Last week, Hitachi Software Engineering of Japan announced the development of a DNA microarray product, the AceGene Human Oligo Chip. The product contains a complete representation of the human genome on three chips, and will be marketed through Hitachi Software and its subsidiary, DNA Chip Research.
The chip set includes 30,000 oligos and will sell for $481, DNA Chip Research said in a statement on its website.
The probes are designed by computer with a proprietary database developed by the two firms.
Hitachi, which is also developing mouse and rat arrays, in addition to a yeast chip it has marketed since 1999, is hoping to reach $16 million in annual sales within three years in this key Asian market. The chip is intended only for sale in the Japanese market because of patent issues, said Don Fourby, microarray product manager for MiraiBio of Alameda, Calif., a wholly-owned subsidiary of Hitachi Software.
“We won’t be able to sell it here, unfortunately,” Fourby said.
The Hitachi announcement presages the Jan. 1, 2003 Japanese market entry of Affymetrix, whose patent portfolio has created an almost impenetrable wall of IP around its high performance, semiconductor-model technology. Affymetrix, which has marketed its arrays in Japan under a distribution agreement with the Japanese unit of UK-based Amersham Biosciences, will sell directly through a wholly-owned subsidiary, competing against Amersham and Hitachi at the high-density end, and against companies like Toshiba, Mitsubishi Rayon, and Takara Bio, a spinoff from liquor supply giant Takara Shuzo, — at the low-density end.
Hitachi made its initial foray into the microarray market with its SPBIO microarray spotting station in July 2000. In May, the company released its next generation spotting system, the SPBIO II.
The company’s effort in microarrays is conducted among many lines.
DNA Chip Research is an affiliate of Hitachi that integrates the company’s three biochip research efforts (Yokohama, Chiba, and Nara) into a single organization.

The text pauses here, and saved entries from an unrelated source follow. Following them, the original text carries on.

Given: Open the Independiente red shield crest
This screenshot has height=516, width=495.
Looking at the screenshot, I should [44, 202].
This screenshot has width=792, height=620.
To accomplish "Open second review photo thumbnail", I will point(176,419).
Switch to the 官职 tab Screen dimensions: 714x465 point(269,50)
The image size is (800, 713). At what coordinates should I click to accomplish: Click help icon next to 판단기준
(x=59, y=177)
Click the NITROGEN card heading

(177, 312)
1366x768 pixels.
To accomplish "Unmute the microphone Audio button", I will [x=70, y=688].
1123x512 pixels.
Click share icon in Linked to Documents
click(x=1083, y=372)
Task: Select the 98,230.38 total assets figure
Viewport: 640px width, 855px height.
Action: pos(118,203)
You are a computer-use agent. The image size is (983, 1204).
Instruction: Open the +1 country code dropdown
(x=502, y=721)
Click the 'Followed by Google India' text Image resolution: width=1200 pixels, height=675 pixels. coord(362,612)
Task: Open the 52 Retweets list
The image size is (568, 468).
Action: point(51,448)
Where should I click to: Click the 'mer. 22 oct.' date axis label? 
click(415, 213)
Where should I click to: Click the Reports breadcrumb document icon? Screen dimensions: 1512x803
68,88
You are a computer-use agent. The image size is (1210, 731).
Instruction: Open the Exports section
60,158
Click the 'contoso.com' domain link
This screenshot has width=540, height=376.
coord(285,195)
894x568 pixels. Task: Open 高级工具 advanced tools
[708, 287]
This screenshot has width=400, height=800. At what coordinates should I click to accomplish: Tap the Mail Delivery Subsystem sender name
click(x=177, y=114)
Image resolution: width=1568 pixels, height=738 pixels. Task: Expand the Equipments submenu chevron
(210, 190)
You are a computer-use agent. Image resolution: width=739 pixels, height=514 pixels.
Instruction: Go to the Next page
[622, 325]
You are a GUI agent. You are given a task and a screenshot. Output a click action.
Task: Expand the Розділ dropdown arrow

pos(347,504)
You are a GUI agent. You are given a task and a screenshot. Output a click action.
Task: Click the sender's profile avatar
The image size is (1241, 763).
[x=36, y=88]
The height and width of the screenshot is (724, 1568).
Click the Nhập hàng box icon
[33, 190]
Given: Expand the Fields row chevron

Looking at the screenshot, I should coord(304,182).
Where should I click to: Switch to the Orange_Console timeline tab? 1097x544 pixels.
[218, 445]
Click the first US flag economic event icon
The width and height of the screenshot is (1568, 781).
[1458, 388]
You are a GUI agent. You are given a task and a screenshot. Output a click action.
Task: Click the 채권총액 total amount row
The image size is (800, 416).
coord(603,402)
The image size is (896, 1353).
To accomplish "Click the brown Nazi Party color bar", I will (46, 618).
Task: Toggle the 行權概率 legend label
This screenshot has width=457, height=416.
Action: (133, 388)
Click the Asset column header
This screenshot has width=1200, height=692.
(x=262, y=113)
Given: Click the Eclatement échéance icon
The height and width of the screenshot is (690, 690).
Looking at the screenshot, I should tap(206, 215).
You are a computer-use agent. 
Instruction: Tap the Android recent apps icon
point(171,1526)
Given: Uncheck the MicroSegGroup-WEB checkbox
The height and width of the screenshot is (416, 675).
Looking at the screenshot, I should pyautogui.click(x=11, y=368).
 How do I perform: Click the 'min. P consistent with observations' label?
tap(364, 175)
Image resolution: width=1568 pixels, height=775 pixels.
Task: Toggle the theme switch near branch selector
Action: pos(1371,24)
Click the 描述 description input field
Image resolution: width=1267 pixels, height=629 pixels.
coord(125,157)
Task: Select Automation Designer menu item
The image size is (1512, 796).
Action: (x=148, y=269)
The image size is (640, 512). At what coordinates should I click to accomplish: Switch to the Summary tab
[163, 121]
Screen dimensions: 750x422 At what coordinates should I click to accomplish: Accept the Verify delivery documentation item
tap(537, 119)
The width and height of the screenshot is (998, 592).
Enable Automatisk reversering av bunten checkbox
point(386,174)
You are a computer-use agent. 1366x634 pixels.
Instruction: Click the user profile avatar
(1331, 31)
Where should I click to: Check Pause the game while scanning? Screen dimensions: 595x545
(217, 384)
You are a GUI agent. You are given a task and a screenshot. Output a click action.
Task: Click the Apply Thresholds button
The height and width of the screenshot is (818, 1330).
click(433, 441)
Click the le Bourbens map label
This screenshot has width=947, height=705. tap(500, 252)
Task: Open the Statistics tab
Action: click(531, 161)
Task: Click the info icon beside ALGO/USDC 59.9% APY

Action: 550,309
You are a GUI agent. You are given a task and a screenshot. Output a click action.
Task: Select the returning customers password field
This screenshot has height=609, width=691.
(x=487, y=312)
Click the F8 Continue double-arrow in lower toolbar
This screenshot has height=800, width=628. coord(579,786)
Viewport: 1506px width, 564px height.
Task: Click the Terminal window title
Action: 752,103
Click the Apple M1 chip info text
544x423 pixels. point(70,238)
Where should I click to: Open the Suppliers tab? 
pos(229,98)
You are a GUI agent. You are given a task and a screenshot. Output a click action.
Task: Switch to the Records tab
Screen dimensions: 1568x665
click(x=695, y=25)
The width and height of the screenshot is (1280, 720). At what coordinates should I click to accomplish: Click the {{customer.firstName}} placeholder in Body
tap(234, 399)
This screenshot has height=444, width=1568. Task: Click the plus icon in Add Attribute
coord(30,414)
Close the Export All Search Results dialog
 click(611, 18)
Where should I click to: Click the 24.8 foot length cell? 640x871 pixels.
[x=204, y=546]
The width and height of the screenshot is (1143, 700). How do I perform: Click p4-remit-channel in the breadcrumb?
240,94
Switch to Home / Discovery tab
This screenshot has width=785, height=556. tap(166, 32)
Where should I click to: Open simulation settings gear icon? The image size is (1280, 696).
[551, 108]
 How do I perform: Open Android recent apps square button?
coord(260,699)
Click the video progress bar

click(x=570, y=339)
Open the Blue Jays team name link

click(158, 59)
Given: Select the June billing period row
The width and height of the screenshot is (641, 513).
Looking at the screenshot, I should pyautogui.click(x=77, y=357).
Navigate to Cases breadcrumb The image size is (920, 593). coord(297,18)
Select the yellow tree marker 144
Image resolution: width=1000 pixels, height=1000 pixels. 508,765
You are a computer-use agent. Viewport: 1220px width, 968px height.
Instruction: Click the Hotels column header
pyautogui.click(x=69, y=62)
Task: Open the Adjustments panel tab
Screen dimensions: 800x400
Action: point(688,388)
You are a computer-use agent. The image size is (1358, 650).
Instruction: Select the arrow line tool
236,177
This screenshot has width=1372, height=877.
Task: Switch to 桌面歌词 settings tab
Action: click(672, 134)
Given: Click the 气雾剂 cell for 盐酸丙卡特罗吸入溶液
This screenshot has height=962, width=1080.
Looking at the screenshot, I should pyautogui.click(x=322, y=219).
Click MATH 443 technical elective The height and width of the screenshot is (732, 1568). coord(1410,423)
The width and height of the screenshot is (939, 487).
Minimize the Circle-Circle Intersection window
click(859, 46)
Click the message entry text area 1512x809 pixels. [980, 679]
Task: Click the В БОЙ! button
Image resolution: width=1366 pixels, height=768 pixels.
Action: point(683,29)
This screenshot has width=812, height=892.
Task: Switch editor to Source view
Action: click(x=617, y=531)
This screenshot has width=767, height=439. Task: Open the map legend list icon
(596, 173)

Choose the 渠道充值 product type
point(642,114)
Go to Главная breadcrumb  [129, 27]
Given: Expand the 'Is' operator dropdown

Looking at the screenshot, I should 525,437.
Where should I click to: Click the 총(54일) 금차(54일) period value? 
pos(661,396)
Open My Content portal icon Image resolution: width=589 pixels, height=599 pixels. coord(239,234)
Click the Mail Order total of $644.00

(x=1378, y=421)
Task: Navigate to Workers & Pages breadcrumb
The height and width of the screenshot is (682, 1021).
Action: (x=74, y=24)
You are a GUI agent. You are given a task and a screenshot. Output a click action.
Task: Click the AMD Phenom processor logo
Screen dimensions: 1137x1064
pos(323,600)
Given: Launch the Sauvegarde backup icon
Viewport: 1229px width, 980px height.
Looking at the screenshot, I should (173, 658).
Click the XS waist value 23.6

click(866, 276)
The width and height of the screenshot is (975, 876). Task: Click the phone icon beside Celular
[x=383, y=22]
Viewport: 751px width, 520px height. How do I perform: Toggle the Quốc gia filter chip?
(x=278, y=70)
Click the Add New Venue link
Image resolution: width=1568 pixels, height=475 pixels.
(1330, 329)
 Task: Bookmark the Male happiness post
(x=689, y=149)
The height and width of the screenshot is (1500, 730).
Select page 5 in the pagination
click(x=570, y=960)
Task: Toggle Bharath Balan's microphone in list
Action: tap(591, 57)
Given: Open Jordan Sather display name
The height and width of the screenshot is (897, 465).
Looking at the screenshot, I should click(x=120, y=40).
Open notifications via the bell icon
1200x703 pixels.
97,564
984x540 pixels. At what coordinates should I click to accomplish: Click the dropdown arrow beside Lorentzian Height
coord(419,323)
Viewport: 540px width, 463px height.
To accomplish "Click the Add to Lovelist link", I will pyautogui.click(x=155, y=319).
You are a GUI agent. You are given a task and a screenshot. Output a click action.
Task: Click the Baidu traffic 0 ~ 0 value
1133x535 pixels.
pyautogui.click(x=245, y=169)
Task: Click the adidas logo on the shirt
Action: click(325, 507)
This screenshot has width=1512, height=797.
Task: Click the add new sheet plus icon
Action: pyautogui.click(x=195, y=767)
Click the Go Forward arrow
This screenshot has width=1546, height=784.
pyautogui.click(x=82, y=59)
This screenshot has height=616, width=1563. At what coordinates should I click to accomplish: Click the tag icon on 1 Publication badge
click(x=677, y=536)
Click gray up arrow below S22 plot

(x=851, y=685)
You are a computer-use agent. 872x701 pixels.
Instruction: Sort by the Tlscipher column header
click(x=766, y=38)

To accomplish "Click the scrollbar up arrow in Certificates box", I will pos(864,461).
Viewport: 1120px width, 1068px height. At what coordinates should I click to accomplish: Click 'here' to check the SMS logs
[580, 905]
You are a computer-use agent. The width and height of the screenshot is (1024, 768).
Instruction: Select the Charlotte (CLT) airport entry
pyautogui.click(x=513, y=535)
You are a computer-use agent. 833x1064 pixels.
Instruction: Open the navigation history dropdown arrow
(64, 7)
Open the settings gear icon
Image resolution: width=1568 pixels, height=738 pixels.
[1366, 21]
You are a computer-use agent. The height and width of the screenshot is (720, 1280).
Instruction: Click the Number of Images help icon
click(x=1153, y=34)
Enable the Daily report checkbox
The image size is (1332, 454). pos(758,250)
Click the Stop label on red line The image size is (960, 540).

Hitachi established a life science group in 1999, offering genetic analysis and other services to Japanese pharmaceutical and biotech companies. The firm sells gene analysis software through subsidiary Hitachi Software Engineering. Hitachi has sold its microarray products at prices between a third and a quarter less expensive than those made by Affymetrix, according to GaijinInvestor.com, a Japanese biotechnology investment advice website.